What is Screw Gauge?
To measure the small values of physical parameters of irregularly shaped objects, we need an accurate instrument. “Screw Gauge” is an instrument, that helps in measuring the parameters like radius or thickness of a wire, metal sheet, a lamina, etc accurately. The thickness value from the screw gauge depends on the least count, pitch, and the number of rotations. The various parts of the screw gauge are shown in the diagram below:
Fig 1: Screw gauge construction.
Explain the least count.
The minimum value measured for the physical parameters by vernier callipers and screw gauge instruments is the Least Count.
$$\mathrm{Least\: count\: of\: a\: Scale=\frac{minimum\: reading\: of\: the\: scale }{Number\: of\: divisions\: on\: the\: scale}}$$
$$ \mathrm{=\frac{1mm}{1\: divisions}=1mm }$$
$$\mathrm{Least count of vernier calipers=\frac{minimum\: reading\: of\: the\: scale }{Number\: of\: divisions\: on\: the\: vernier\: scale}}$$
$$\mathrm{=\frac{1mm}{10\: divisions} = 0.1 mm}$$
What is irregular lamina?
Objects around us are flat and thin like leaves, flatbread, etc.

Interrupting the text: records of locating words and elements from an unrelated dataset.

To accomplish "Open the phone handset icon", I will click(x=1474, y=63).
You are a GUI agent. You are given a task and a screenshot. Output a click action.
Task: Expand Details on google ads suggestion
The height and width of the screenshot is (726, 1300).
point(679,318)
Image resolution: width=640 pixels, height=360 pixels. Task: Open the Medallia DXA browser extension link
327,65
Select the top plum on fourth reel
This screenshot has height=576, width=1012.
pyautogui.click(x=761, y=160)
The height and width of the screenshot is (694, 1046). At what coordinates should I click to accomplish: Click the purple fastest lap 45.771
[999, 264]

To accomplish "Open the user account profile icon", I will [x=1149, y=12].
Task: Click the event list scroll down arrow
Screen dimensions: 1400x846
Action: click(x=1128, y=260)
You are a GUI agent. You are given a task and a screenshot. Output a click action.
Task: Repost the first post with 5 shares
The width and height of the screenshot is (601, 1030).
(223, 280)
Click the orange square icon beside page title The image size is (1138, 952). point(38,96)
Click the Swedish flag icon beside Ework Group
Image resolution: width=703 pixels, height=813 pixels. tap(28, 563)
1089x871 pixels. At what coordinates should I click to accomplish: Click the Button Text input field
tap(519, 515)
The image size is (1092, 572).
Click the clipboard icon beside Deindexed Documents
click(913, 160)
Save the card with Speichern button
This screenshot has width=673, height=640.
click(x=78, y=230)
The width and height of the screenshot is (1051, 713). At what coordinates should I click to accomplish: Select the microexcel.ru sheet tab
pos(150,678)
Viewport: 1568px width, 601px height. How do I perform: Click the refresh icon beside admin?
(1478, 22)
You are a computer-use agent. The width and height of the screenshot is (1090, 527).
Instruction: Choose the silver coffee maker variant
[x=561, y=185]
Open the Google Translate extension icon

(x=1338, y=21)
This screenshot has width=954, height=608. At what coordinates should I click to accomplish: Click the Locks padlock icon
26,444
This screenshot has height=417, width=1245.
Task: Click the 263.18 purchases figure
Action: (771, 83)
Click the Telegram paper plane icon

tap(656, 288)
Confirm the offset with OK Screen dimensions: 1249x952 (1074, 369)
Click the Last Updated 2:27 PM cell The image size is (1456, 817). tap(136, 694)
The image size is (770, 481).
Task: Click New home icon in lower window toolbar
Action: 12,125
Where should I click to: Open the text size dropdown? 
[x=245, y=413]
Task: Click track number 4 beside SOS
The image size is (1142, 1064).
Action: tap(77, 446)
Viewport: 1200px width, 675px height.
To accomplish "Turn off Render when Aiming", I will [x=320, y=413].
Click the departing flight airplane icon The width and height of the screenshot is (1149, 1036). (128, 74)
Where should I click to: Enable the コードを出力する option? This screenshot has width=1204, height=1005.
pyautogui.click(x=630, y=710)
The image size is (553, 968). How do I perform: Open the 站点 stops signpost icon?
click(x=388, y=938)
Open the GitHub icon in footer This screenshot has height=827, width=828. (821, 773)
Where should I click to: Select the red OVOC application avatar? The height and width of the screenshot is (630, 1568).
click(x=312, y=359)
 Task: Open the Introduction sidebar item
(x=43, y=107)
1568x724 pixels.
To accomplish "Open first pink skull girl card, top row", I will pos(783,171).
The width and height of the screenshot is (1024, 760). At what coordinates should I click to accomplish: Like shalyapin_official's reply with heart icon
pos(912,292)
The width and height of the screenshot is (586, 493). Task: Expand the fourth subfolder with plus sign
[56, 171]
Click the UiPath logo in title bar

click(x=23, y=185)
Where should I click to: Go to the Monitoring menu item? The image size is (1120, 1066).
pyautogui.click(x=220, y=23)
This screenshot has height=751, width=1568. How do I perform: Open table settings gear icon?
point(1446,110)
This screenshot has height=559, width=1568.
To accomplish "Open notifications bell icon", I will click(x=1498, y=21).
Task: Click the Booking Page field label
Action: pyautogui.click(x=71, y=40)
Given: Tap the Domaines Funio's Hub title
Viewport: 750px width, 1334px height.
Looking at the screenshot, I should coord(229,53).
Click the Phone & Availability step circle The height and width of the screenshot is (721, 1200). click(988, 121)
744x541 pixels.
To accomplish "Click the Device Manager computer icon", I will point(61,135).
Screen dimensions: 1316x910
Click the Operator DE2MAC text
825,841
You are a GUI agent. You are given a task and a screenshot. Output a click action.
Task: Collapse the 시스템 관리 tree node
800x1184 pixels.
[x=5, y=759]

These types of objects are called Lamina. Objects having a perfect shape and measurable physical parameters are regular lamina. Objects having irregular shapes need instruments to measure their physical parameters due to nearly negligible values at different points on their surface, such as irregular lamina.
Fig 2: Examples of the regular and irregular lamina.
Aim
To calculate the volume of an irregular lamina, by knowing its thickness using a Screw Gauge.
Material used
An irregular-shaped lamina, a Screw Gauge, pencil, and graph paper.
Theory
The formula for the volume of the irregular lamina
$$\mathrm{The\: volume\: of\: irregular\: lamina = area\: \times \: thickness}$$
Formulas for thickness using screw gauge
$$\mathrm{The\: pitch\: of \: screw\: gauge\: = \frac{distance\: that\: the\: screw\: moved }{Number\: of\: rotations}}$$
$$\mathrm{Least\: count\: of\: screw\: gauge\: = \frac{Pitch\: of\: screw\: gauge}{Number\: of\: divisions\: on\: the\: circular\: scale}}$$
The area is calculated using graph paper, by counting the number of squares that the irregular lamina boundary occupied.
Diagram
Procedure
Take the graph paper of side length 1 cm and place the irregular lamina on it. With the help of a pencil outline the irregular lamina on graph paper.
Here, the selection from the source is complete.